> _PROMPT_:
Scan the records for the string "give"; copy each line where it occurs.

> _DATA FOR REVIEW_:
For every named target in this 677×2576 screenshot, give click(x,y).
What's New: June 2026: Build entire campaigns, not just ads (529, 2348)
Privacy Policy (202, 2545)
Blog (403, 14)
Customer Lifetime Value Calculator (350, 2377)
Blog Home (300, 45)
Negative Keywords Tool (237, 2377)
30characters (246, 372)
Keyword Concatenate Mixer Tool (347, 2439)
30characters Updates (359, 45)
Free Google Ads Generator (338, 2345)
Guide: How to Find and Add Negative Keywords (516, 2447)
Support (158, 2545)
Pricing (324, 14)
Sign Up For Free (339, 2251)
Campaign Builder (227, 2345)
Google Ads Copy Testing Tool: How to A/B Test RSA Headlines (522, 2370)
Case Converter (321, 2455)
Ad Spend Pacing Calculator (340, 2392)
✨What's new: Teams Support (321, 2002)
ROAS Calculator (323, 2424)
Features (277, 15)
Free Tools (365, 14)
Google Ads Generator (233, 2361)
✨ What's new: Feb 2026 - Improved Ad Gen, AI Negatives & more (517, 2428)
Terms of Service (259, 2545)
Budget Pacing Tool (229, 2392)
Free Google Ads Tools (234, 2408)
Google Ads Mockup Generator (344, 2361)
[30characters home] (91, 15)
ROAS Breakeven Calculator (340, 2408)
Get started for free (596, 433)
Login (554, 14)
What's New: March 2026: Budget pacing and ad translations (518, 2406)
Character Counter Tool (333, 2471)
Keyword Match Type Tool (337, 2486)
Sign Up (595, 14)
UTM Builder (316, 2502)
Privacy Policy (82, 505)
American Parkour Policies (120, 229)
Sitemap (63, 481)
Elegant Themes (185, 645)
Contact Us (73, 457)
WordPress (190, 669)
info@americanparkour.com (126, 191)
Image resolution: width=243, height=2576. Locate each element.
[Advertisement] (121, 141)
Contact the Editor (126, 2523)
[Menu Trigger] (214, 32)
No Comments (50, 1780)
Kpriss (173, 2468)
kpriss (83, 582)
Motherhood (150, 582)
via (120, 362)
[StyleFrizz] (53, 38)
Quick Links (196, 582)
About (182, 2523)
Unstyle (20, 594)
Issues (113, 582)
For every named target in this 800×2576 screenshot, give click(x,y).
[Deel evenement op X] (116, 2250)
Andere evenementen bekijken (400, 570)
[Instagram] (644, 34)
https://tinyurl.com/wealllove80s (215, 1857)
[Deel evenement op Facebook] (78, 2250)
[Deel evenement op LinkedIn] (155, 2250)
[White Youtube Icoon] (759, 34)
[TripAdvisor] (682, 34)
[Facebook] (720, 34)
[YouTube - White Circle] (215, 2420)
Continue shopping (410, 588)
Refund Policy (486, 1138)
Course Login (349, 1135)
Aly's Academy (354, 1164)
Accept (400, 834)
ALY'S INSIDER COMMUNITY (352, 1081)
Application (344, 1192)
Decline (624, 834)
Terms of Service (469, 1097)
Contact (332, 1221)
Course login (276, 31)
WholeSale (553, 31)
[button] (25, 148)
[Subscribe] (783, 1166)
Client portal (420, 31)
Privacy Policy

> _TASK RESULT_:
For every named target in this 677×2576 screenshot, give click(x,y).
For every named target in this 800×2576 screenshot, give click(x,y).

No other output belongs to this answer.